Author Dan Buettner wrote an article for National Geographic in 2005, and subsequent books about these areas – where people not only live longer, but they live with a better quality of life with minimal disease or stress. The areas include Sardinia, Italy; Okinawa, Japan; Nicoya Peninsula, Costa Rica; Loma Linda, California; and the Greek island of Ikaria. While where and how these centenarians live cannot be completely replicated, there are lessons to learn about how these people live that could help everyone live longer, healthier lives.
When studied as a group by a team of medical researchers, anthropologists, demographers and epidemiologists, the Blue Zones yielded nine powerful lessons:
Move naturally. As you go about your day, try to keep moving. Garden, cycle, walk when talking on the phone. In Okinawa, people traditionally sit on the floor to read, eat, talk and relax instead of sitting in chairs which means they are getting up from the floor many times per day.
Purpose. The Okinawans call it “Ikigai” and the Nicoyans call it “plan de vida”; both translate to having a reason to wake up each day, whether it is caring for others or running a business.
Downshift. Stress is going to do damage if it is not dealt with. Okinawans take a few moments each day to remember their ancestors, Adventists pray, Ikarians take a nap and Sardinians do happy hour.
Eighty percent rule. “Hara hachi bu – the Okinawan, 2,500-year-old Confucian mantra said before meals reminds them to stop eating when their stomachs are 80% full. The 20% gap between not being hungry and feeling full could be the difference between losing weight or gaining it. People in the Blue Zones eat their smallest meal in the late afternoon or early evening and then they don’t eat any more the rest of the day.

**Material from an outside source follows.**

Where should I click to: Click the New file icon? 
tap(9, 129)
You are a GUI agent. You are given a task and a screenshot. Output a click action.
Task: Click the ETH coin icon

Plant slant. Beans, including fava, black, soy and lentils, are the cornerstone of most centenarian diets. Big batches cooked once provide meals throughout the week. Meat – mostly pork – is eaten on average only five times per month and serving sizes are 3 to 4 ounces, about the size of a deck of cards.
Wine at 5. Only the Seventh-day Adventists in California didn’t have one or two glasses a day with friends and/or with food.
Belong. Denomination doesn’t seem to matter, but connecting with others in faith does.
Loved ones first. Keeping aging parents and grandparents nearby or in the home, committing to a life partner and investing in children with time and love are how centenarians put families first.
Right tribe. Build a social network that supports healthy behaviors. Okinawans created “moais” groups of five friends that commit to each other for life.